ABOUT THIS EXERCISE: Whenever a line in the entries includes the word "text", copy that line out.

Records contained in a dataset

=== Section Start ===

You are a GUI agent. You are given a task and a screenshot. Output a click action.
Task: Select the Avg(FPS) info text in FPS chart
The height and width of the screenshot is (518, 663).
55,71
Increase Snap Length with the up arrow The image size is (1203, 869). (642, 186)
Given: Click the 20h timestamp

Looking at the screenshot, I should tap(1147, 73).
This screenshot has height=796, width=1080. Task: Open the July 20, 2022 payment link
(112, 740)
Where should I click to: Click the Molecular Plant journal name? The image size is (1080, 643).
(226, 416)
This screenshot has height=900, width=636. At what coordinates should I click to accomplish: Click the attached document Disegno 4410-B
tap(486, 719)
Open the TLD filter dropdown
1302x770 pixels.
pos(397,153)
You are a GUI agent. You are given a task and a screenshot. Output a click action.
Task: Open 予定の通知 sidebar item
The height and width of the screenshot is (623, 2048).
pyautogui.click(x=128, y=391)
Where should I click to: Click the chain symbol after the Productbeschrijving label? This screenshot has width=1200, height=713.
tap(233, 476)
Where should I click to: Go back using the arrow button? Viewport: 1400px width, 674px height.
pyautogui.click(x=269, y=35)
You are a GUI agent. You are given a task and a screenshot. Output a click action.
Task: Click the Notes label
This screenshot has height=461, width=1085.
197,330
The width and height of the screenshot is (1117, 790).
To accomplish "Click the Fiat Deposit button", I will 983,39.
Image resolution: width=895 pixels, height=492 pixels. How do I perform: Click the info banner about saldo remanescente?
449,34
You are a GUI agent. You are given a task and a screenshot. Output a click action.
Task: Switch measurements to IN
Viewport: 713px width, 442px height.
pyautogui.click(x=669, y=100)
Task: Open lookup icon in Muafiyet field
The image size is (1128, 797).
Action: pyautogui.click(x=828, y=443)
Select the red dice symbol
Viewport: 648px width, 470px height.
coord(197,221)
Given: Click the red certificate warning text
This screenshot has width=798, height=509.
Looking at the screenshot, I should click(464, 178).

=== Section End ===

EXERCISE SOLUTION:
Task: Select the Avg(FPS) info text in FPS chart
Given: Click the red certificate warning text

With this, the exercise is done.